Still, that decision may not be enough, Lam said. The revamped BlackBerry 10 lineup, the linchpin of the company’s comeback plan, hasn’t sold as well as analysts had estimated. Customers such as Morgan Stanley are holding off on committing to new devices, concerned about BlackBerry’s future.
Nail in Coffin
“That’s the nail in the coffin,” said Lam, whose firm manages C$220 million ($214 million). While Red Sky was a BlackBerry investor, it’s getting rid of its stake because of the results, he said. “There’s no point anymore.”
BlackBerry’s $1.6 billion in revenue would be its lowest quarterly sales since 2007, when smartphones were a nascent market. Back then, the iPhone had been out for less than three months, and Google’s now-dominant Android operating system was still in the development phase.
Chief Executive Officer Thorsten Heins was counting on the BlackBerry 10 phones -- introduced in January to good reviews -- to reverse a sales slide, return the company to profitability and make the brand hip again. Instead, its market share continues to slide and BlackBerry remains in the red.
The Canadian company said it will record revenue for sales of 3.7 million smartphones last quarter, mainly from earlier BlackBerry 7 devices. In all, 5.9 million smartphones were sold through to customers in the period, including ones shipped to carriers earlier, the company said.
The inventory writedown is mostly for the Z10 touch-screen device, which was seen as the company’s flagship model and chief iPhone competitor. BlackBerry also introduced two phones this year with physical keyboards, the Q10 and Q5.
The adjusted second-quarter net loss will be as much as $265 million, or 51 cents a share, BlackBerry said. That compared with the average analyst estimate of 16 cents.
The latest job cuts follow a move to eliminate 5,000 jobs last year, part of an effort to save $1 billion in operating costs. BlackBerry had 12,700 workers as of the end of March, the last time it disclosed a number.
BlackBerry is the biggest spender on research and development among publicly traded Canadian companies, according to data compiled by Bloomberg. That makes its employee base important for the nation’s economy.
“Even if they aren’t all in Canada, the knock-on effects could be significant over the coming months,” said Terrence Connelly, principal at hedge fund Contingent Macro Advisors LLC in Lafayette, California.
The inventory writedown, meanwhile, extends a streak of similar charges.
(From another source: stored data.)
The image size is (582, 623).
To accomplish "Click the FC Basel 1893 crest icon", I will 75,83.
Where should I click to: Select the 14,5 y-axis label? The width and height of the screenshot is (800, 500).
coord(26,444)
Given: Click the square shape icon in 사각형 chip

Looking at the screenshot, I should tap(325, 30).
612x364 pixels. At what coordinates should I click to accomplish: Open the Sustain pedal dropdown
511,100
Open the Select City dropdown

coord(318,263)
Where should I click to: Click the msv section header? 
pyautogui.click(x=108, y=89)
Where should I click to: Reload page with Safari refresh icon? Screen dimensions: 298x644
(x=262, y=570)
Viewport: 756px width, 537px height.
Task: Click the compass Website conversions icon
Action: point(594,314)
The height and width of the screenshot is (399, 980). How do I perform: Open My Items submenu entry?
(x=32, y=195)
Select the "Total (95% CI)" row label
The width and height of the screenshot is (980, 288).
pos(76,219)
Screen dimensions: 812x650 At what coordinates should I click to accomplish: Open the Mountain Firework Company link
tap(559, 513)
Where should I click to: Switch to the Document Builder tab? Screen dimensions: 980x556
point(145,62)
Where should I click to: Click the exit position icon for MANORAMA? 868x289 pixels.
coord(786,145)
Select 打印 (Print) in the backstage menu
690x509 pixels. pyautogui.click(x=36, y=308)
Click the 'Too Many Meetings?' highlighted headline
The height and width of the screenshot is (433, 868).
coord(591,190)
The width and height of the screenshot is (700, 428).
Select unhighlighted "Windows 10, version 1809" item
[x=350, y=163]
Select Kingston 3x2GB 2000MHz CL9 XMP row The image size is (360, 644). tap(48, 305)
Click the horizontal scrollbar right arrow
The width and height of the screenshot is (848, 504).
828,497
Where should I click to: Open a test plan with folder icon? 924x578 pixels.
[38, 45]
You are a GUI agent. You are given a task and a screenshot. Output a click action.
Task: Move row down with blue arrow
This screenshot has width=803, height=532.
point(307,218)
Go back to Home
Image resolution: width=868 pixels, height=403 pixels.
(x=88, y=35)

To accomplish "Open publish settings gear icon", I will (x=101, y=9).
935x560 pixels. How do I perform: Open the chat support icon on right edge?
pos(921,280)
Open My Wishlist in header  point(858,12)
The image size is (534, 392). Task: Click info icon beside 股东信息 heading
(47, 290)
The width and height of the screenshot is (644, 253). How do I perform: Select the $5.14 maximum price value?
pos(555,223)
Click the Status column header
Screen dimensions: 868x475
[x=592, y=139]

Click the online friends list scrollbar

The company took a pretax expense of $485 million in December 2011, a second charge of $267 million the following March and a third writedown of $335 million in June 2012.
Still, BlackBerry continues to offer new products. Earlier this week the company introduced the Z30, a model with the company’s largest screen yet. The device goes on sale in the U.K. and Middle East starting next week.
A team of accountants and lawyers from New York-based PricewaterhouseCoopers have been working at BlackBerry since August, said people familiar with the process, who asked not to be identified because the contract hasn’t been made public.
The smartphone maker previously hired Perella Weinberg Partners LP as an adviser -- alongside its bankers at JPMorgan - - to help explore its options, a person familiar with the decision said earlier this month.
Fairfax Financial Holdings Ltd. (FFH), BlackBerry’s largest shareholder, has talked to Canadian pension fund managers to try and build support for a takeover deal, according to a person with knowledge of the discussions. However, he hasn’t made much progress, the person said.
“It appears the only option BlackBerry has is to ultimately sell itself,” said Neeraj Monga, an analyst at Veritas Investment Research Corp. in Toronto. “But it seems nobody’s stepping up to the plate.”